The voice of Amerindians
by A.A. Fenty
July 14, 2000
If even being frank or realistic, I'm still a bit ambivalent about specifying the one group of Guyanese as I have done in the title above. However, because of my simple query, it is only practical. As ACDA would put it, for this item I'm being "ethnic specific".
Amerindian Guyanese have been for long, or for too long, regarded as being "different" from the other groups. For well-known reasons. Despite the obvious fact that all of our forebears were once country-people because there were no towns in the beginning, Amerindians were special or extreme country-people. They inhabited the further hinterland reaches - the heartland of the country. Isolated relatively, their lifestyles differed sharply from the more coastal groups amongst us. I suspect that many of the older readers know the rest - the private, "natural" characteristics of our first people so I wouldn't go on. Rather, let me fast-forward to a few of my queries and hope for some illuminating responses. Minus any personal barbs - or bitterness.
Now firstly, in say, January, 1993 was there some great interruption or cessation in a policy and/or programme for Amerindian integration and development? Was mischief, discrimination or incompetence really at work to stifle the progress of our indigenous, hinterland population? I mean how really were Amerindians faring before 1993? O.K. I know that various interest - groups will respond differently - some not necessarily honestly. From the historical grouse over land titles and various special rights, I suppose the relevant groupings are even entitled to stifle whatever conscience(s) they have. The political divide takes care of that even though I suspect that in the inner reaches of the heartland raw politics can quickly submerge. Amidst all the economic challenges facing people and government, I trust the actual Amerindian Guyanese themselves can be honest.
Secondly, even though I'll be told that these organisations existed before 1993 - records will be there - I must note the militancy found by certain "Amerindian organisations and leaders" since `93. I often wonder: Who truly represents how many Amerindian people? Not merely who can mobilise a crowd to protest, or those who can articulate views on television shows. Who are the true representatives of the Amerindian population?
I have to be honest about the Catholic Church, the Seventh Day Adventists and the early United Force. They probably represented different interests for different obvious reasons. The WPA tried. But the PPP's Harripersaud Nokta was always in the hinterland. And I know a bit of some Amerindian (Orealla? Bartica? Pomeroon?) PNC-types. But where stands the status of the now militant Amerindian People's Association, the GOIP and the other new half-a-dozen "Amerindian organisations"?
As I've stated, I feel badly discussing Amerindians as a group apart. But I suppose another day of reckoning will come for any false reps. No doubt many won't care to recall what happened to certain Amerindian villages when Barama was granted its first vast concessions.
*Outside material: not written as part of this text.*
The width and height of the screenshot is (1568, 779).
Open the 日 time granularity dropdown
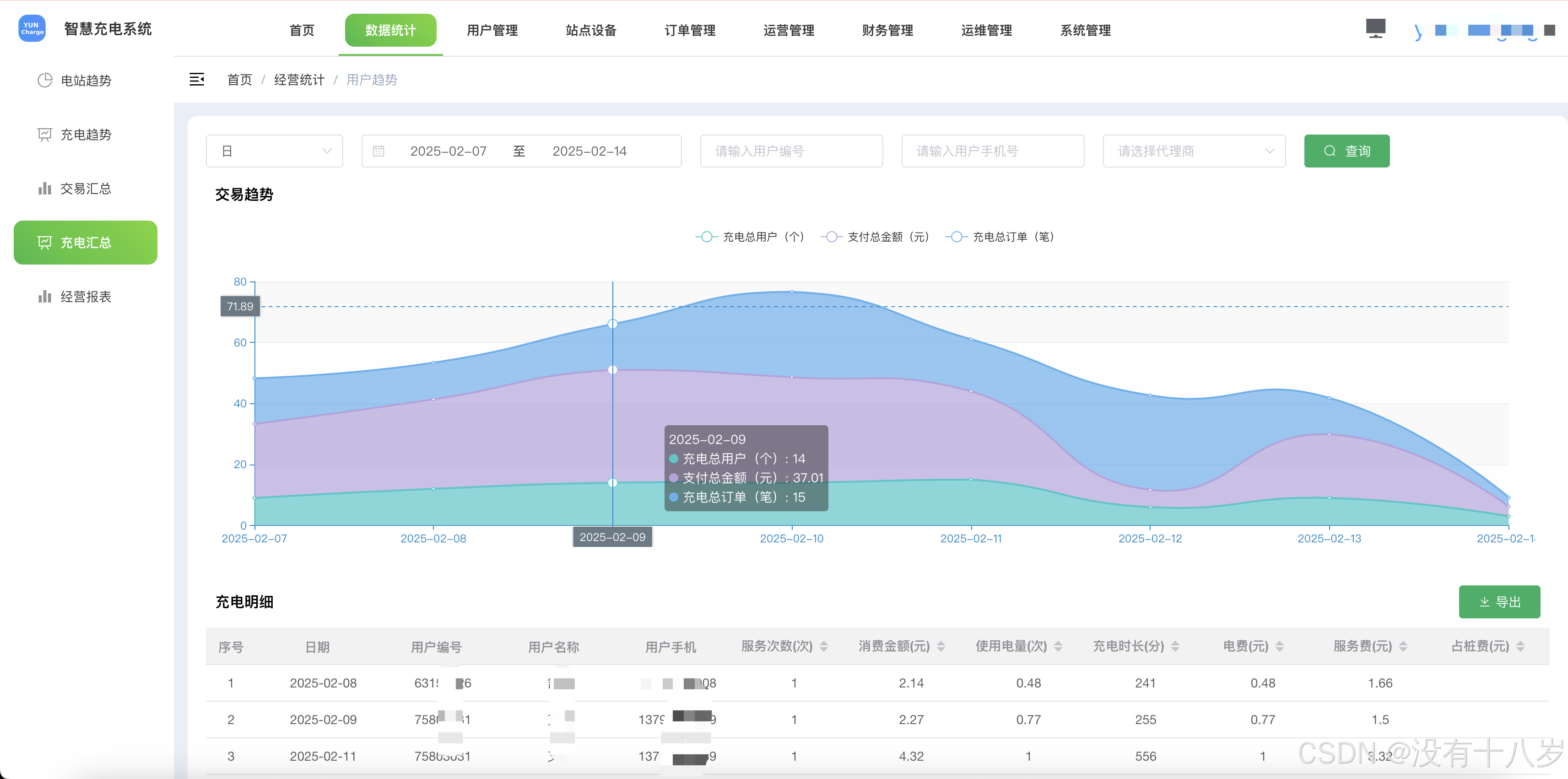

No doubt too, certain "Amerindians" will be mobilised to file legal actions against the Beal investments. And Hubert Wong will enter his "party" in the Millennium Political Derby. But why do I feel that the actual Amerindian people - the majority - won't be fooled?
Next week, I'll ask for more assistance, as I try to find out whether mixed Bouvianders or pure Amerindians are all Amerindians. Is it a legal, historical or cultural status or group?
Consider with me...
1) What do particular states think of the outwardly race-based seizure of the constitution in Fiji? Must that disgrace be relegated merely to a "case study in Multi-Ethnic Insecurities and Politics"? Violence, murder and hostages or not?
2) Whilst it is easy to criticise government's performance - or lack of it - from outside of the responsibility, I'd love to see the Civic's reasoned responses to two types of charges from two leading PNC-types made in the press earlier this week. I refer to Sherwood Lowe's contentions that this government has not been innovative; it demonstrates a lack of capacity in decision-making and its management systems are outdated or ineffective. Then there was Hamley Case, `busing' feelingly about the "PPP's entrenched ideological backwardness" and its government's "procrastination and unwillingness... to facilitate private investment."
3)Really, next week after the Suriname problem, I'd like to hear, say, President Jagdeo and Henry Jeffrey rebut.
4) Watch it Major-General! An "H. Archer" (SN Monday July 10, 2000) points out that there was/is extreme ethnic imbalance and under-representation of Indo-Guyanese on the National Registration Centre staff and in the (1997) new employment. Naturally, you can't look at race. Just merit. Then again... Poor Major-General.
5) But what's wrong with the Civic? Even though it is campaign time in Georgetown's Sophia, where people won't remember the regularisation efforts or care to, shouldn't they work along with Mr Ming? Let Mr Hoyte reclaim Sophia. Its conscience! Ask Hammie and Odinga!
6) Naughty Mr Hoyte. He claims that Prime Minister Hinds is migrating before year-end. (Which year-end?).
7) Another naughty letter-writer ("Rudolph D. Mahadeo") on Tuesday suggested that the GPSU should be able to collect its union dues and/or agency fees directly from its loyal members who love it. I know the procedures. But it is worth a thought.
8) Support Roy Fredericks and Andrew Lewis - the old and new in our sporting firmament.